THE INPUT below:

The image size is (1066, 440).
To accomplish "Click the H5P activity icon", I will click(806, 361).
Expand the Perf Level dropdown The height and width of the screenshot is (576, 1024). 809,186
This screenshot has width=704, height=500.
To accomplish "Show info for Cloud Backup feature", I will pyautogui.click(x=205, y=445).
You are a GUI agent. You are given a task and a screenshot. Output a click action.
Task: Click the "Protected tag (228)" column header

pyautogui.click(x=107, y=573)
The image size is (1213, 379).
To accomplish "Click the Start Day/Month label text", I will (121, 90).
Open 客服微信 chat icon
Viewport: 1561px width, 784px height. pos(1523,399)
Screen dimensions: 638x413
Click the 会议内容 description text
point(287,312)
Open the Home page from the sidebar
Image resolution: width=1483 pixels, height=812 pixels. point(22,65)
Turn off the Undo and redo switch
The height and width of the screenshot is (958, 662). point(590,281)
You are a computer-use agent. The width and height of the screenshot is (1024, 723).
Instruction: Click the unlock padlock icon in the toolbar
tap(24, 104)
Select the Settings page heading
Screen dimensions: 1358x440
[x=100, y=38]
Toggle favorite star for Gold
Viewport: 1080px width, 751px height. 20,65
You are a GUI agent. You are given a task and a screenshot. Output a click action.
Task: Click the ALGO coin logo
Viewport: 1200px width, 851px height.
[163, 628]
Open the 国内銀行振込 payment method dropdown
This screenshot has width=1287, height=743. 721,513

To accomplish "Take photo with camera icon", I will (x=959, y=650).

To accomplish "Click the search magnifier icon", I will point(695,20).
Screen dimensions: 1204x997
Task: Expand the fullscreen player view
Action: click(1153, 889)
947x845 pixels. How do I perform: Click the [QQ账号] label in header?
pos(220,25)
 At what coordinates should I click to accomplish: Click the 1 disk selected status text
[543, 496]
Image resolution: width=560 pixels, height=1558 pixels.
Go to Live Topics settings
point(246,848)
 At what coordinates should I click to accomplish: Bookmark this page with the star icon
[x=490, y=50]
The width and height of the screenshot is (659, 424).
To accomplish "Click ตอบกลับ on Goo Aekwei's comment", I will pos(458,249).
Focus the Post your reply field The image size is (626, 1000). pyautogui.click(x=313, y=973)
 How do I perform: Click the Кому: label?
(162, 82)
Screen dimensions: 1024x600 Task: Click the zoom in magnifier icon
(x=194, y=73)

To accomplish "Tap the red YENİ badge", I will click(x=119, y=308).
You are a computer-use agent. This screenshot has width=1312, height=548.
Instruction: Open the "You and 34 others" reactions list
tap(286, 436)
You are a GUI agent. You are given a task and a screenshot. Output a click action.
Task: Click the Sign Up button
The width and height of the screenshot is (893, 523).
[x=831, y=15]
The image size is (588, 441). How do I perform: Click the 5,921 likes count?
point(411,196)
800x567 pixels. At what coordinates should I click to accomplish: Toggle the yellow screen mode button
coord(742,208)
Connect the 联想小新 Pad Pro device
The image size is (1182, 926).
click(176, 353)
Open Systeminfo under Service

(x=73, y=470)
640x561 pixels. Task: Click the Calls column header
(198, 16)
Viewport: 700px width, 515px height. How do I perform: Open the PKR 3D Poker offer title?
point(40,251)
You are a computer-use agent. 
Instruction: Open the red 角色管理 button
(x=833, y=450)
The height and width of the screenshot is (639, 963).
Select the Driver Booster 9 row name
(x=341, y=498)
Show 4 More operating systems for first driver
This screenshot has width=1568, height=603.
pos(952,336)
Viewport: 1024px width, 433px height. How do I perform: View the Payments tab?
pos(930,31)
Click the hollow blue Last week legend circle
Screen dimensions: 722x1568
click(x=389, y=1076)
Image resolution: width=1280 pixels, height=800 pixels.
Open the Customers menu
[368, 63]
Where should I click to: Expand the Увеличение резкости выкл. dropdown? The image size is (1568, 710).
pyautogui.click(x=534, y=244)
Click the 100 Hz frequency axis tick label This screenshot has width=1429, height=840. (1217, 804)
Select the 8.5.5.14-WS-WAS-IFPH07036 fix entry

End of THE INPUT.

Look through the entries and copy every line in which the string "computer" appears.

■ EXERCISE SOLUTION:
You are a computer-use agent. The width and height of the screenshot is (1024, 723).
You are a computer-use agent. This screenshot has width=1312, height=548.
You are a computer-use agent. 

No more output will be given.